An Innovative Security Strategy using Reactive Web Application Honeypot
This work addresses security for organizations relying on web applications, but it appears incremental as it builds on existing honeypot frameworks like SNARE and TANNER.
The paper tackles the problem of protecting web applications from diverse cyber-attacks by proposing a low-interaction, adaptive, and dynamic web application honeypot that imitates vulnerabilities through HTTP events, using SNARE to create an attack surface and TANNER for analysis and response composition.
Nowadays, web applications have become most prevalent in the industry, and the critical data of most organizations stored using web apps. Hence, web applications a much bigger target for diverse cyber-attacks, which varies from database injections-SQL injection, PHP object injection, template injection, XML external entity injection, unsanitized input attacks- Cross-Site Scripting(XSS), and many more. As mitigation for them, among many proposed solutions, web application honeypots are a much sophisticated and powerful protection mechanism. In this paper, we propose a low interaction, adaptive, and dynamic web application honeypot that imitates the vulnerabilities through HTTP events.

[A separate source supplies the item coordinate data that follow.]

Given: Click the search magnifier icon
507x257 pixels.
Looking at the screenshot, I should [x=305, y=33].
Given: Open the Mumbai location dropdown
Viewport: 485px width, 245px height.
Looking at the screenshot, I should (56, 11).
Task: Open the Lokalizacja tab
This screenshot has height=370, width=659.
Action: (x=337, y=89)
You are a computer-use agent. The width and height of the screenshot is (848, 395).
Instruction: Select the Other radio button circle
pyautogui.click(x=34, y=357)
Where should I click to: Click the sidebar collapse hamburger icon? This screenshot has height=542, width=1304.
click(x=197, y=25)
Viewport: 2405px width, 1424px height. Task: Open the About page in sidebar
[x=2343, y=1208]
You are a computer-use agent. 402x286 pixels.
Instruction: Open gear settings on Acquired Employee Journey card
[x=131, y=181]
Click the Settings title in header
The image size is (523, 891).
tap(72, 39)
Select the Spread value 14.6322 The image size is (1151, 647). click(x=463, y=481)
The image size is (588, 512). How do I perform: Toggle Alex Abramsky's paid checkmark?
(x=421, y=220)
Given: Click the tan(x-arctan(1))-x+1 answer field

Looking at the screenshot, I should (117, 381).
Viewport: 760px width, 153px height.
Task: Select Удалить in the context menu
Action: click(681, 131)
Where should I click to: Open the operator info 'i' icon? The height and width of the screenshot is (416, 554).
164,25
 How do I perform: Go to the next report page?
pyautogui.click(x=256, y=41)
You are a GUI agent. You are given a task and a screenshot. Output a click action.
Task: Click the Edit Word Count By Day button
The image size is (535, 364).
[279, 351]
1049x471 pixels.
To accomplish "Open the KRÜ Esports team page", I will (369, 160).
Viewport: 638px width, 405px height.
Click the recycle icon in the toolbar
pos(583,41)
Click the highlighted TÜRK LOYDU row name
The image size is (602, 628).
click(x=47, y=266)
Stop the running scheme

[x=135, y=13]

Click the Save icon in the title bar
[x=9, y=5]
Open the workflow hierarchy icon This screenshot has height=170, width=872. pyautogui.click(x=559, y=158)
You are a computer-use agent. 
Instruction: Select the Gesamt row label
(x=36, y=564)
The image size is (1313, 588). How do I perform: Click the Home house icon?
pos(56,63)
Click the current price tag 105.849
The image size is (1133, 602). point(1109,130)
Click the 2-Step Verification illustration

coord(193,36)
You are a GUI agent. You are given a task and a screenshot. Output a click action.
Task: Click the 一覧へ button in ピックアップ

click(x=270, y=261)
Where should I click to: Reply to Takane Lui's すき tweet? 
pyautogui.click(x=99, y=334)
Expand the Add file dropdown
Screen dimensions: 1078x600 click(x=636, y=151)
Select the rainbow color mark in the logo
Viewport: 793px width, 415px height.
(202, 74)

The honeypot is built with SNARE and TANNER; SNARE creates the attack surface and sends the requests to TANNER, which evaluates them and decides how SNARE should respond to the requests. TANNER is an analysis and classification tool, which analyzes and evaluates HTTP requests served by SNARE and to compose the response, it is powered by emulators, which are engines used for the emulation of vulnerabilities.